“The Museum of Chinese in America’s (MOCA) new 12,500 square foot space spans the block between Centre and Lafayette Streets between Howard and Grand Streets. It is uniquely situated in lower Manhattan, bridging the cultural divide between traditional Chinatown and the new contemporary art worlds of Soho and Nolita. MOCA’s new home symbolizes institutional growth from its roots as the local Chinatown History Project to its expanding identity as the country’s preeminent National Chinese American history museum.
The dual street frontage of the new space affords MOCA a unique opportunity to create two distinct access points, or “windows” to the museum. The main entrance is located on Centre Street, with a new façade of wood, concrete and bronze that will offer an elegant and stunningly beautiful street face.

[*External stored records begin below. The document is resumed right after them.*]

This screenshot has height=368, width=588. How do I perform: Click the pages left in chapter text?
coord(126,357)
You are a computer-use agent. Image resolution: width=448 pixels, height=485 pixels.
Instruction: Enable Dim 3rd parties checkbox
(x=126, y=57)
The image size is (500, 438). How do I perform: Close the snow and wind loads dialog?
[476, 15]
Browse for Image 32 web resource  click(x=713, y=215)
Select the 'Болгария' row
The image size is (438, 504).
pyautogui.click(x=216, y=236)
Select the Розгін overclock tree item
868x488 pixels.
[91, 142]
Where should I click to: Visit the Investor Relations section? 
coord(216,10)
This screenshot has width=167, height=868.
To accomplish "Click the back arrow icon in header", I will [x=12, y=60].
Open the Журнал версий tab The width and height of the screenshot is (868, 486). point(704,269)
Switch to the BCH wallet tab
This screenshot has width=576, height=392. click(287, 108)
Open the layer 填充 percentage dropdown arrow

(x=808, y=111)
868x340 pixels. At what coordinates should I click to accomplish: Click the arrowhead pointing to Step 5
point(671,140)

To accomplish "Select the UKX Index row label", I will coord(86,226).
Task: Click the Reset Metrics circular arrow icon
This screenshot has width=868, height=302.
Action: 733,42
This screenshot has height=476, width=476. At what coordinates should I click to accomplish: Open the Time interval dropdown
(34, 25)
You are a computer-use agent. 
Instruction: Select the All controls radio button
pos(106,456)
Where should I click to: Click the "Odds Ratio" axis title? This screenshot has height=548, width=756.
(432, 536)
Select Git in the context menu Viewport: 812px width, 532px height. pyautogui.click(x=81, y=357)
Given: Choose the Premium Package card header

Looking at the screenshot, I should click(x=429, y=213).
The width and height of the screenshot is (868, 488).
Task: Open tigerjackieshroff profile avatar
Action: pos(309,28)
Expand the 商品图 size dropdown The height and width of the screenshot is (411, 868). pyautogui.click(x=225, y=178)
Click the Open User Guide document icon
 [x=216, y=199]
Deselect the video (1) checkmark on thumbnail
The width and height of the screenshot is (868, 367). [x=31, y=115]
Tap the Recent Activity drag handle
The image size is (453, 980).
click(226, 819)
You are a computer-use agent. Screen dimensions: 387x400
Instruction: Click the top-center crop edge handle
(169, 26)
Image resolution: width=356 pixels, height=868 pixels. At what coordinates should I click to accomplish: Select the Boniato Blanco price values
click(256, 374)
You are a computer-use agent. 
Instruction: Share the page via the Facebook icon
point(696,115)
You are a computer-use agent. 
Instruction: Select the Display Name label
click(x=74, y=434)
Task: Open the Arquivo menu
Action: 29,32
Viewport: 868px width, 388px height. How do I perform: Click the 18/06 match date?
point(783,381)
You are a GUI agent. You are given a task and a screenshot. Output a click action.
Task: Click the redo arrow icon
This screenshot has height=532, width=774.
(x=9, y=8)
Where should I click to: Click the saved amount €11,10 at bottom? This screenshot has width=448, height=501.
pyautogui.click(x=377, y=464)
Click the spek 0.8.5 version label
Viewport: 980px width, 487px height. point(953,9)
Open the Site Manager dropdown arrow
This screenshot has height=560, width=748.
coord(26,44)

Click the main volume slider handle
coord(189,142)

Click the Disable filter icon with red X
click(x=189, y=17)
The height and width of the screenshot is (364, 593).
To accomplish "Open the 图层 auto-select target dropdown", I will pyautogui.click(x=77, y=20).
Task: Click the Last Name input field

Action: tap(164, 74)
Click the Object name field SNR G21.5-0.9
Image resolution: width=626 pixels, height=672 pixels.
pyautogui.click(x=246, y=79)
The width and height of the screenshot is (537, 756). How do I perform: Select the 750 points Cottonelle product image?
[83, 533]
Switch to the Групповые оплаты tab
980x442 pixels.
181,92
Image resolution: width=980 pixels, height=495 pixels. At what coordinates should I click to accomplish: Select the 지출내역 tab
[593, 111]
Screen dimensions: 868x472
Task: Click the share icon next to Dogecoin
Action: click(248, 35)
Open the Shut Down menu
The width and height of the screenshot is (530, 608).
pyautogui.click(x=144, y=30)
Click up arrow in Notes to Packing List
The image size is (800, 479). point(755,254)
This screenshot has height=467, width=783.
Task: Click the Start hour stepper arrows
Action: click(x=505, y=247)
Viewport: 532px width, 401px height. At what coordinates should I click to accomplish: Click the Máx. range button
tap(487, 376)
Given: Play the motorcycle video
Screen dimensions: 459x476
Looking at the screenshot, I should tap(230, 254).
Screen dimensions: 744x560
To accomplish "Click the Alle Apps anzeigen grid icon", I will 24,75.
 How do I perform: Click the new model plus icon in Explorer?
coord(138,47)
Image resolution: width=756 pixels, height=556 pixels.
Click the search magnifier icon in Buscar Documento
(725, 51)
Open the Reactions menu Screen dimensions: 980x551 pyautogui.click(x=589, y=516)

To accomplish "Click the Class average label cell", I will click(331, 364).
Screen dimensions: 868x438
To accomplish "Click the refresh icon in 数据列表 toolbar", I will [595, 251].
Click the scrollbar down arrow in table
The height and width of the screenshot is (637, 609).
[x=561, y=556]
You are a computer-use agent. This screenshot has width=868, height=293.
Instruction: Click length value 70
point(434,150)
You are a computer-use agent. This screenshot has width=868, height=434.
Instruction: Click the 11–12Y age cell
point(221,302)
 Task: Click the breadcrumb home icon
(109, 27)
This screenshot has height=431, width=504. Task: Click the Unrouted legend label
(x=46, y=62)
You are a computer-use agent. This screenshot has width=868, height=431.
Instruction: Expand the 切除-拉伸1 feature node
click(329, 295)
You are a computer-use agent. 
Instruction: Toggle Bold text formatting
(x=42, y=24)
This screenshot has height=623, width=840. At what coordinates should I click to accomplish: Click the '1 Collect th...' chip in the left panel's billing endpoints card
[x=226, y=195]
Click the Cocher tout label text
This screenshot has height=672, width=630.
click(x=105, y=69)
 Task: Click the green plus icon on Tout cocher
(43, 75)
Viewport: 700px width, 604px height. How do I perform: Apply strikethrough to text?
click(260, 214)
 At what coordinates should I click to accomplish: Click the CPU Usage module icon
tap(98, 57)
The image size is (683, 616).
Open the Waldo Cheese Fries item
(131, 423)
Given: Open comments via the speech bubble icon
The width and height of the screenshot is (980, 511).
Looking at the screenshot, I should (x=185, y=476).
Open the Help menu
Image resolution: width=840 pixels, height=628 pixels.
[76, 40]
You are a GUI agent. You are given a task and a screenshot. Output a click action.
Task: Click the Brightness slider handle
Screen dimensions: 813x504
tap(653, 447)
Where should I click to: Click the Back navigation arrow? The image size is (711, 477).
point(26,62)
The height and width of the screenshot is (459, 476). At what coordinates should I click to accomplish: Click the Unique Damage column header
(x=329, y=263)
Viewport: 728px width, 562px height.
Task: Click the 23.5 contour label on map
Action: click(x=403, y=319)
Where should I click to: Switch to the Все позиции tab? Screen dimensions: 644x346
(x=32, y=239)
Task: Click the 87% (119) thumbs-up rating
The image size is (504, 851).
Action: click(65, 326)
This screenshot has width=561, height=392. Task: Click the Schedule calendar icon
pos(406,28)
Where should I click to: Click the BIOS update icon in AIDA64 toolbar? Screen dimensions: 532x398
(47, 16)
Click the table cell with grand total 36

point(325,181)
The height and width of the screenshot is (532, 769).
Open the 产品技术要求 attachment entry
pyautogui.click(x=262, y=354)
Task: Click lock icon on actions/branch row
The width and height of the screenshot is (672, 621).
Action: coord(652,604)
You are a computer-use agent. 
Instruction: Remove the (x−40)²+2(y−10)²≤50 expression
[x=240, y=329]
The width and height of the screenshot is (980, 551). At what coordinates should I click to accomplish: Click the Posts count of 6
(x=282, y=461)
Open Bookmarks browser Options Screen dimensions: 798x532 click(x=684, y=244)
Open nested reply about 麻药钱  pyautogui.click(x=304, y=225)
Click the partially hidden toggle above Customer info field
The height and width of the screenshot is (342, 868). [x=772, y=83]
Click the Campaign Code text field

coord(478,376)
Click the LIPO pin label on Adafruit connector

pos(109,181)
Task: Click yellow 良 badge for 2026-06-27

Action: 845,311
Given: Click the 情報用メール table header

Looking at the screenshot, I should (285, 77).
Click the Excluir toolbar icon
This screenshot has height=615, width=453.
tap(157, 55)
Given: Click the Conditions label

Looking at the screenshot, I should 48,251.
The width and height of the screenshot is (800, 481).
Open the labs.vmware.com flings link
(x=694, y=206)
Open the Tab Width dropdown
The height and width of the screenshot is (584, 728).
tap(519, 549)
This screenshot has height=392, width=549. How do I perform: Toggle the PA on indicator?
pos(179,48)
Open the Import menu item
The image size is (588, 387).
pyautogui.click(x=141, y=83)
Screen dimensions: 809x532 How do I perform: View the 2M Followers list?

The permanent exhibition circles around an existing inner courtyard left deliberately untouched, creating a tension between old and new and revealing a chronological history of Chinese Americans from the 1800’s to the present day. There are six openings into the courtyard in which are projected different stories and faces of Chinese immigrants giving viewers a full glimpse of the changing faces of Chinese immigration through time as they descend to the lower level.
A second entrance on Lafayette Street reveals a different yet equally engaging facet of MOCA’s identity. This frontage opens up into a studio space designed to support MOCA’s range of programs, including films, readings, performances, workshops, educational presentations, and oral history projects. This space leads down to the lower level offices and auditorium space.”
I am impressed by Lin’s intuitiveness in this and all of her projects. Living in Chinatown myself for some time, working with the people there, I feel like her interpretation of them and their legacy is both sensitive and progressive.